IntentRoom continuously monitors the AI and automation market in France, qualifies each buying signal, and publishes data-backed studies on the real state of demand. A multi-source system in production, not a mockup.
Over 500 qualified signals per week. A dashboard of actionable accounts, each delivered with a full file: the operational need decoded with its source, the decision unit, a mission budget aligned with market patterns, and a ready approach angle. The same material feeds a public, signed editorial output, a needs barometer, a Top 100 of companies to contact, which serves as proof of authority as much as a product.
Buying signal exists in public sources, but it's scattered across dozens of places, it goes stale within weeks, and it's heavily polluted.

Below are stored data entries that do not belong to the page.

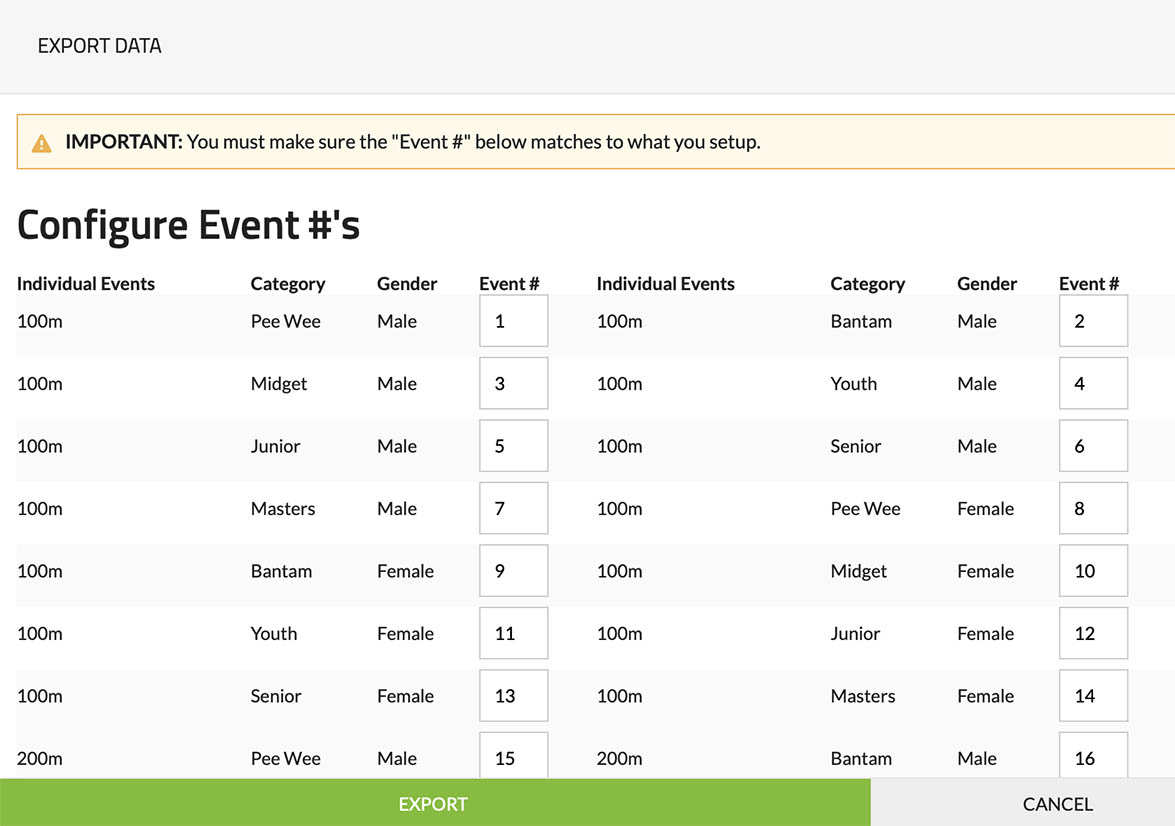This screenshot has width=1175, height=826.
Task: Edit Event # for 100m Senior Female
Action: [513, 696]
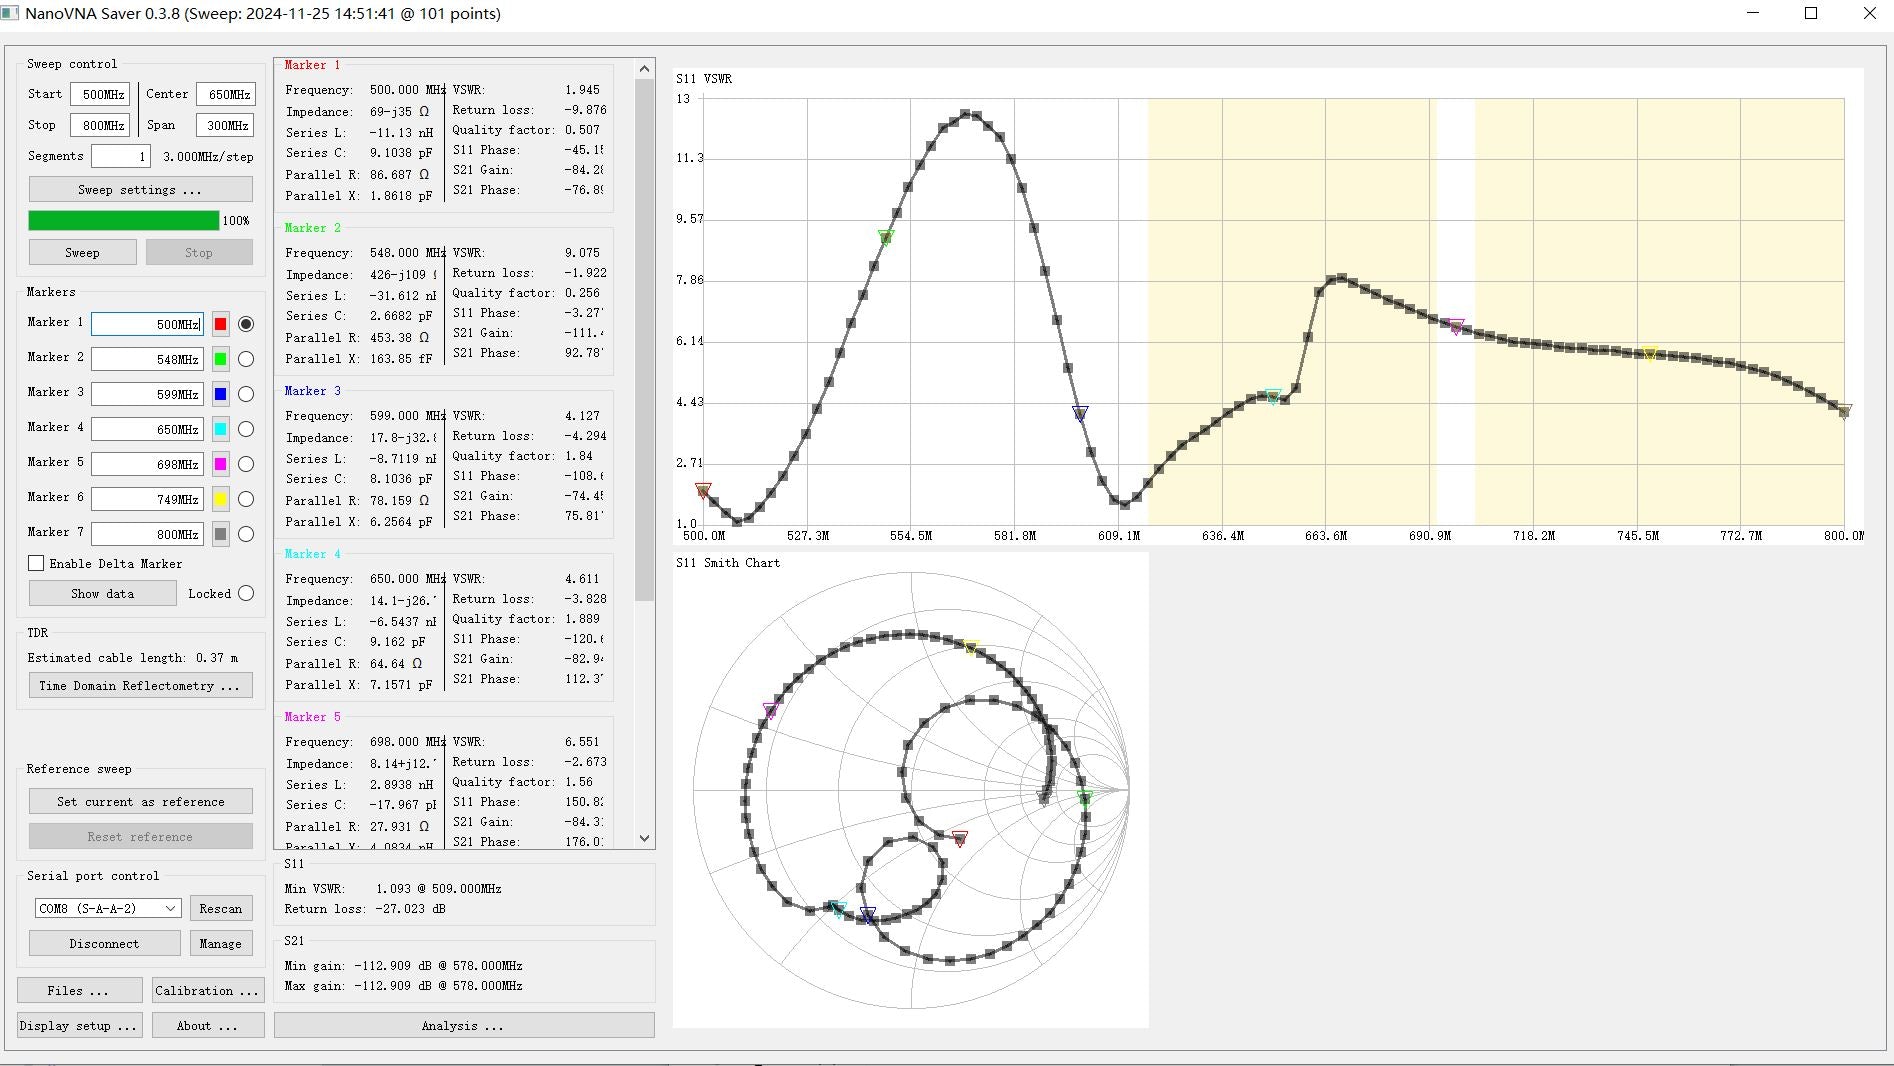This screenshot has width=1894, height=1066.
Task: Open the Display setup window
Action: (x=79, y=1025)
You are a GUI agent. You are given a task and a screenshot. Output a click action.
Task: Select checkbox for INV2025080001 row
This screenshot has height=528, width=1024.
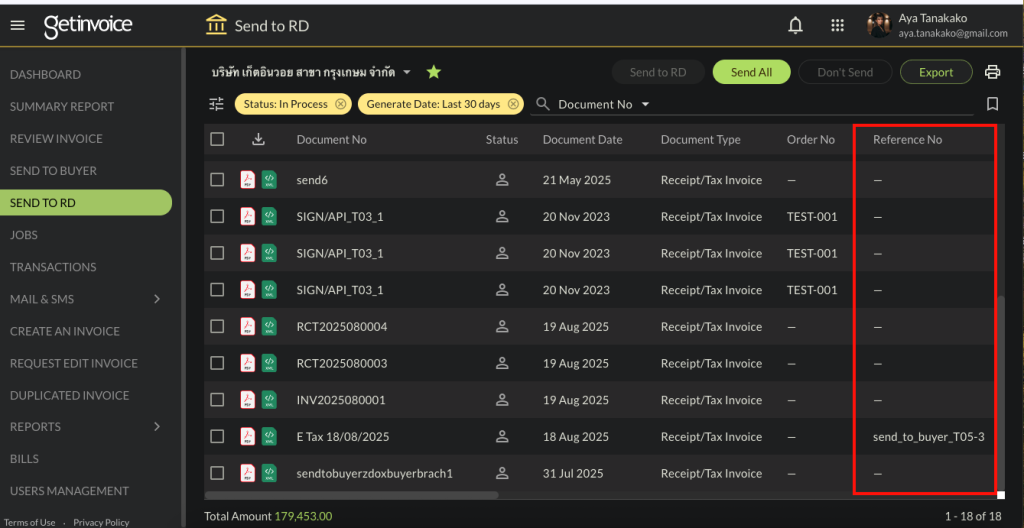click(217, 400)

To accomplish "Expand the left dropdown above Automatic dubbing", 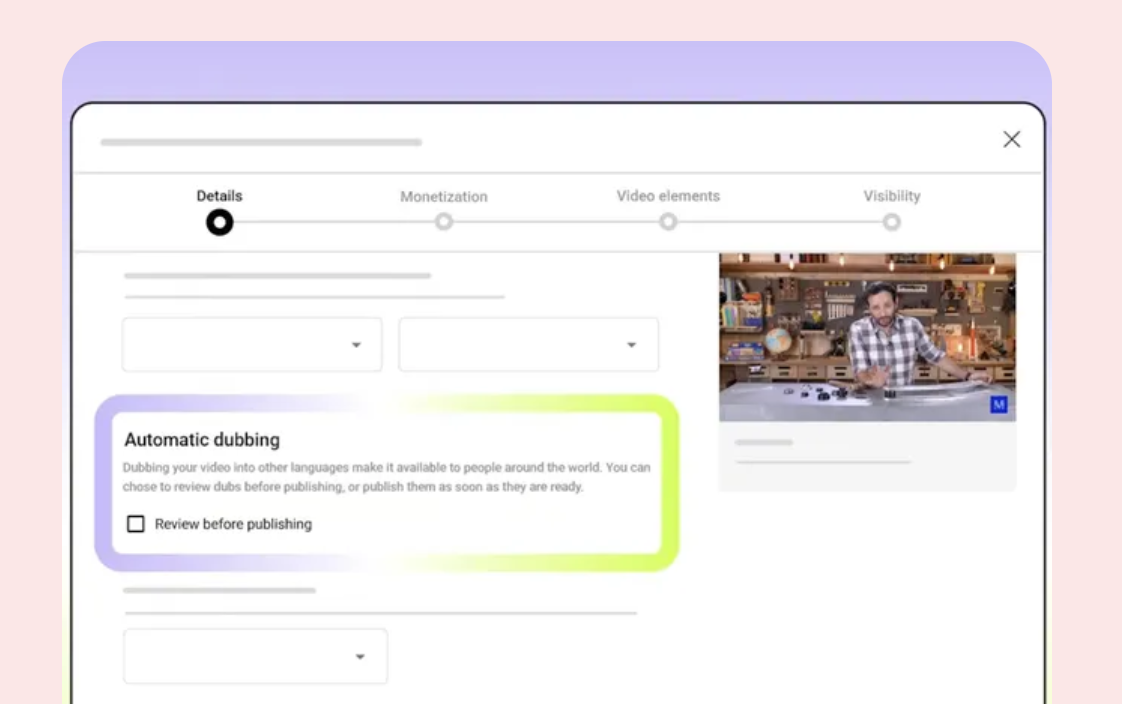I will [252, 345].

A large share of what looks like a prospect is an intermediary, recruiter, IT services firm, agency, marketplace, that masks the real client. Nobody consolidates this noise into something clean, dated and actionable.
Collection pulls from several families of public sources in parallel: job postings via an official employment API queried on a battery of keywords with a sliding window to capture only what's new, fundraises detected via real-time search, and executives speaking on video across a dozen monitored channels.
On videos, a two-stage AI filter in cascade: a small model first decides whether it's worth transcribing, a heavier model then extracts the signal. The cheap one sorts, the expensive one digs: that's the backbone of the system on the cost side.
Everything converges into a single enrichment sub-workflow: deduplication by content fingerprint, company qualification to understand what it sells and not what it recruits, setting intermediaries aside, geographic filter applied early, reading the site to extract the stack actually present, breaking the need into quantifiable modules, identifying the decision unit, then scoring. All in three tables: companies, raw signals, processed signals.

Running this in production is the most direct demonstration of the thesis: proprietary signal manufactured from sources everyone can see, but that nobody assembles properly. The difficulty is never in collecting, it's in the layers of judgment. That's the capability I then install in a client's vertical.